The Suffering of the Impassible God: The Dialectics of Patristic Thought

By Paul L. Gavrilyuk | Go to book overview

4: Patripassian Controversy Resolved: The Son, not God the Father, Suffered in the Incarnation

The struggle with Docetism, surveyed in broad lines in the previous chapter, represents the first stage in the development of the church's understanding of divine (im)passibility. The central theological intention behind the Docetic reinterpretations of the gospels was to remove a divine saviour from all real involvement with the realm of matter and from participation in fully human life. For the Docetists such a reinterpretation was in part an obvious implication of divine impassibility. For the early Fathers, in contrast, divine impassibility had a quite different function. Safeguarding God's pre-eminence over everything in the created order, impassibility did not rule out God's direct intervention in the world. The early Fathers insisted that while divine impassibility functions as an apophatic qualifier of all divine emotions, it does not preclude the description of God in terms of emotionally coloured characteristics.
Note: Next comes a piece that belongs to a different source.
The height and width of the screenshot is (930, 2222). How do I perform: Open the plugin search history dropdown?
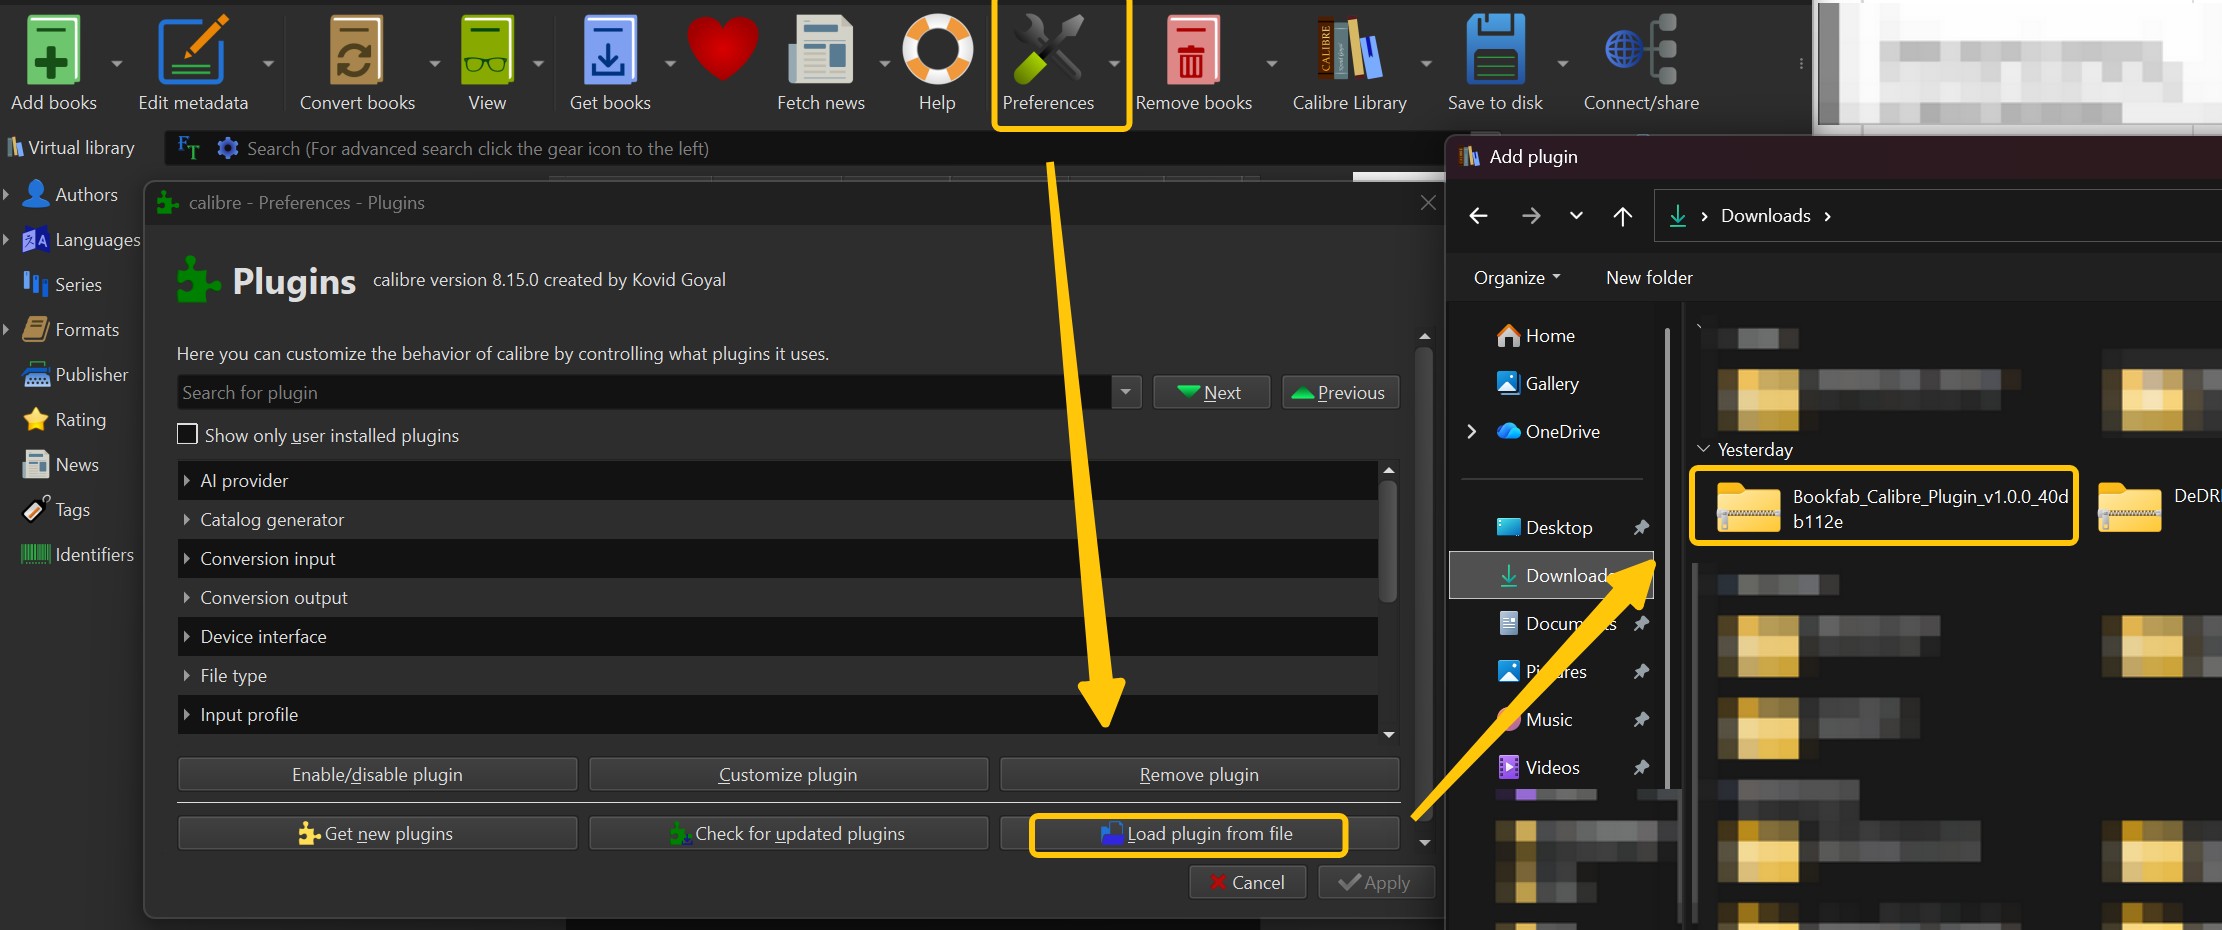coord(1126,392)
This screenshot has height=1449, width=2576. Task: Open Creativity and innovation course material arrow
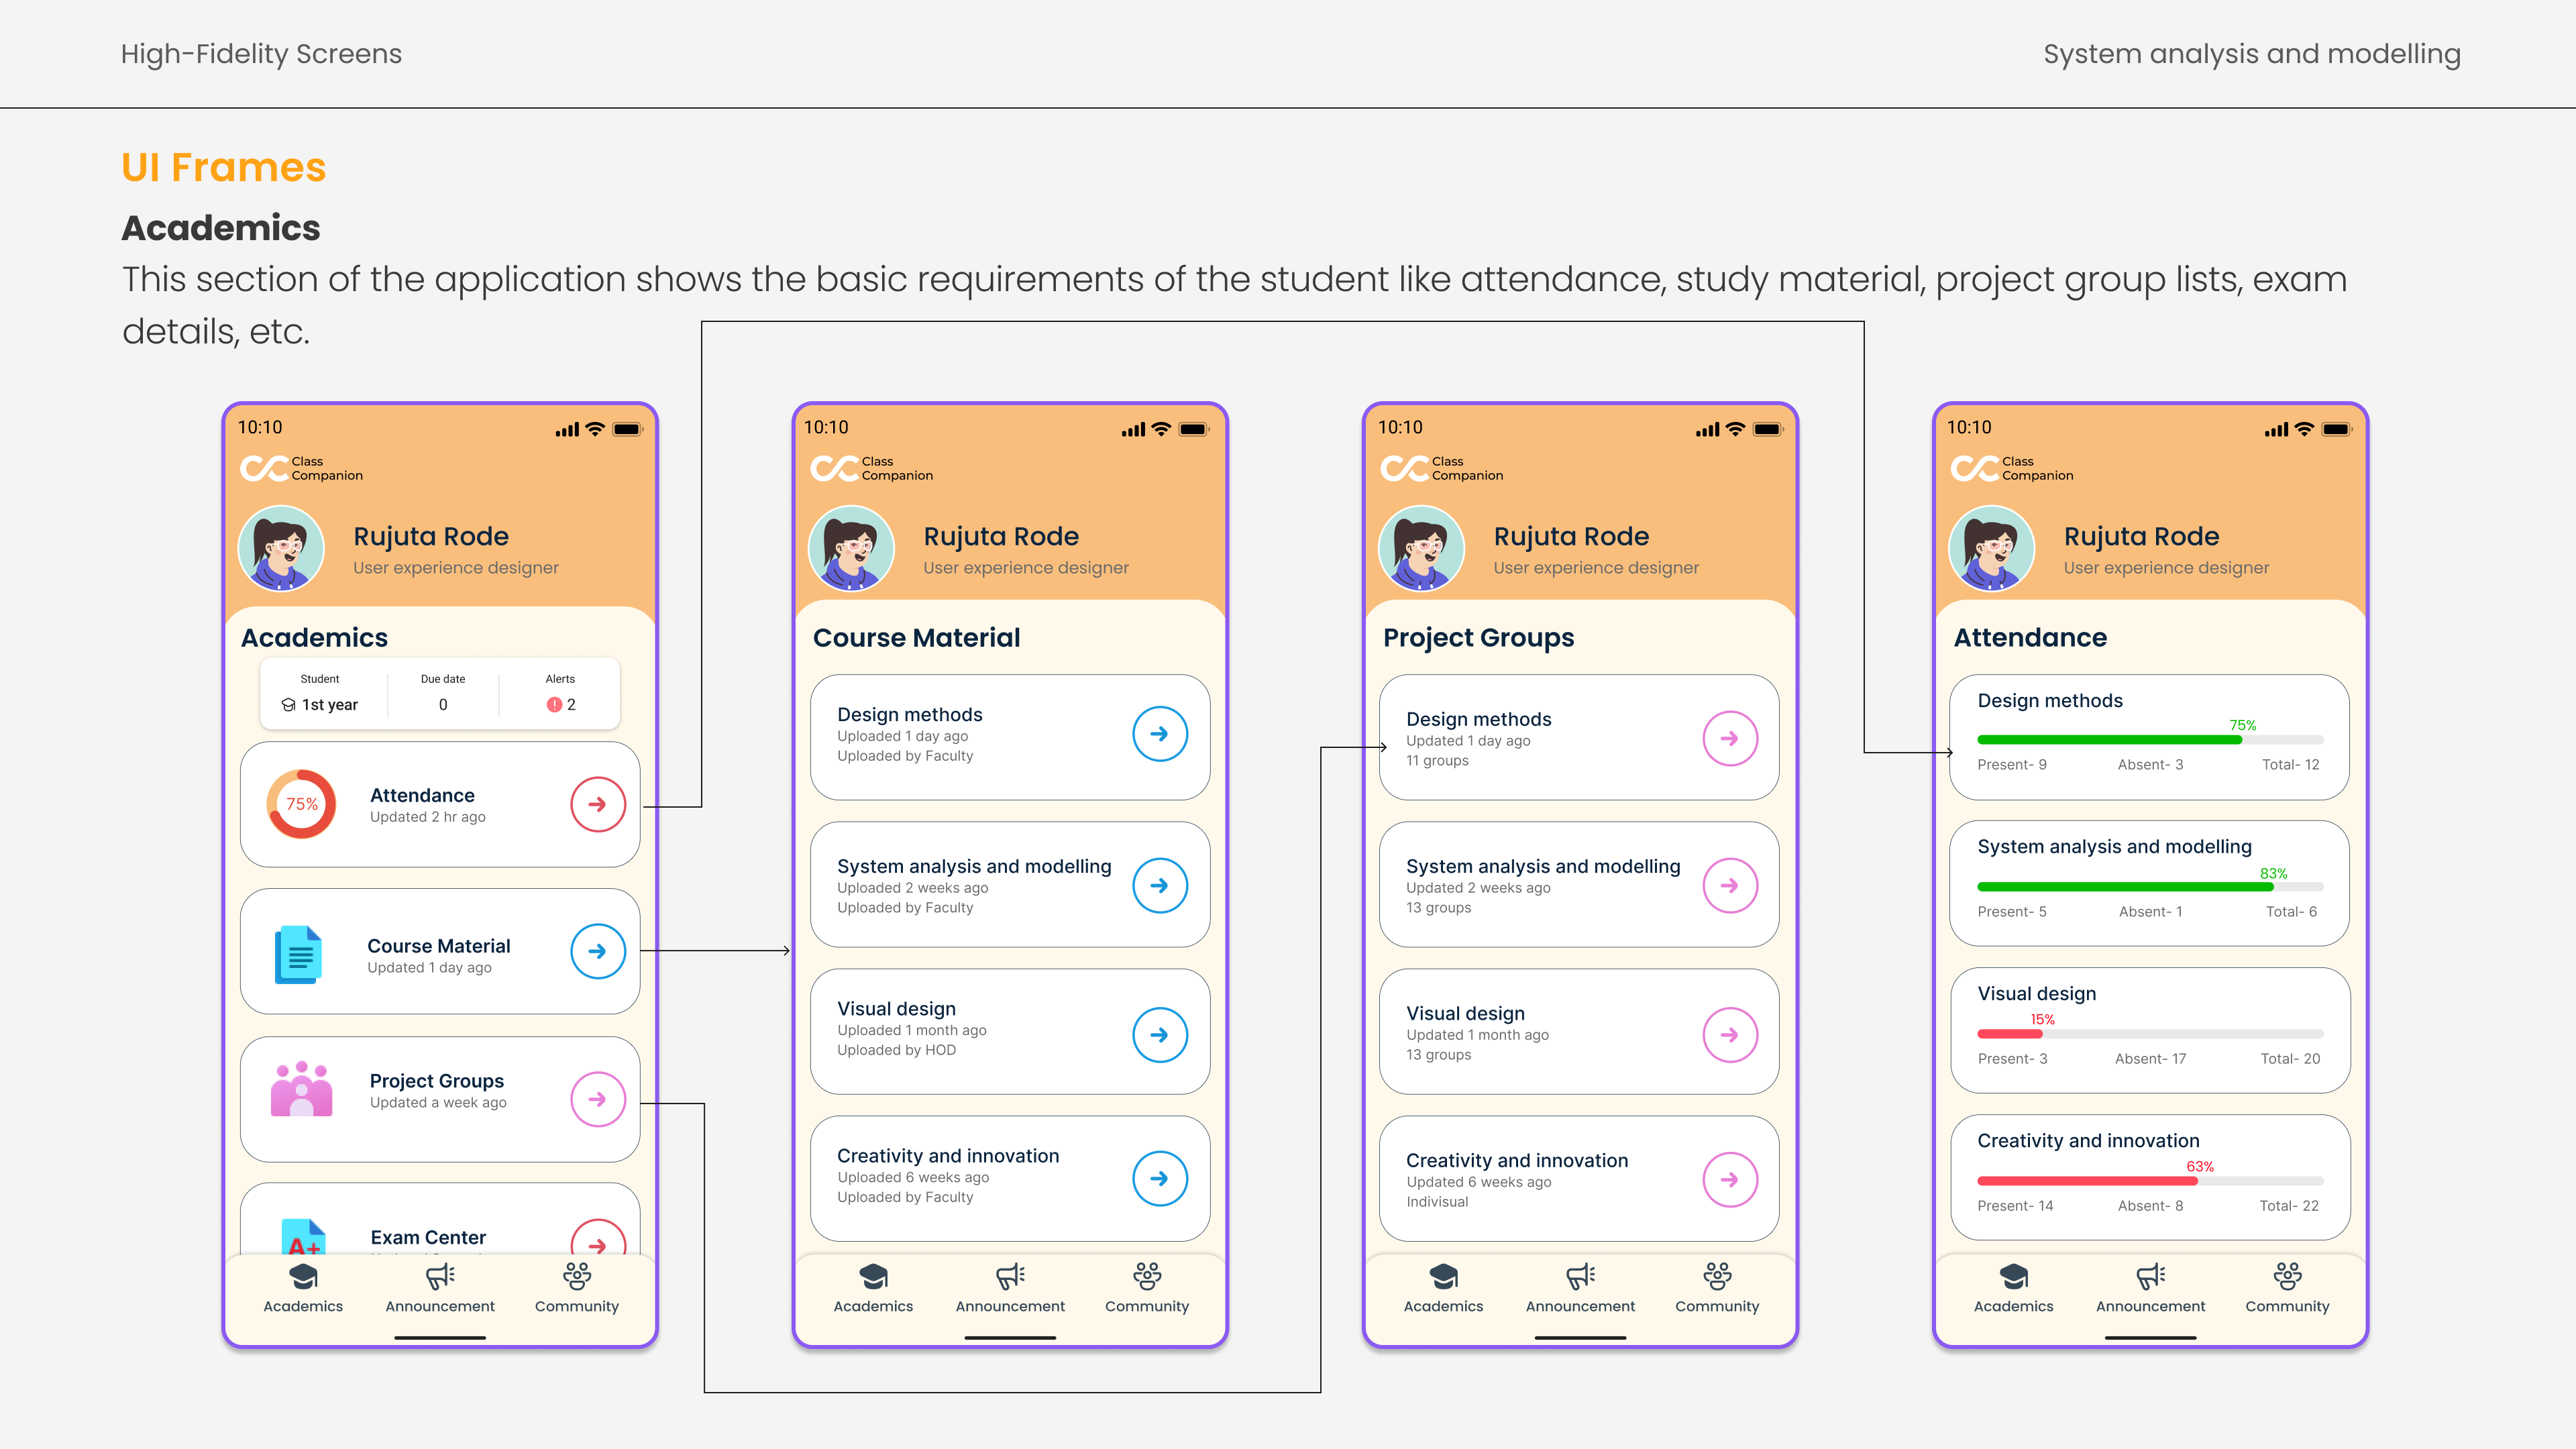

It was also the core affirmation of the early rules of faith and the basic intention of Christian worship to celebrate the crucified and risen Lord as divine. The debate with Docetism focused on the reality of Christ's human flesh and human experiences. The precise nature of Christ's divine status was left unclear. The question remained: what exactly was Christ's relationship to the one whom he called his heavenly Father? More specifically, how was God the Father involved in the birth, earthly ministry, suffering, and death of Christ?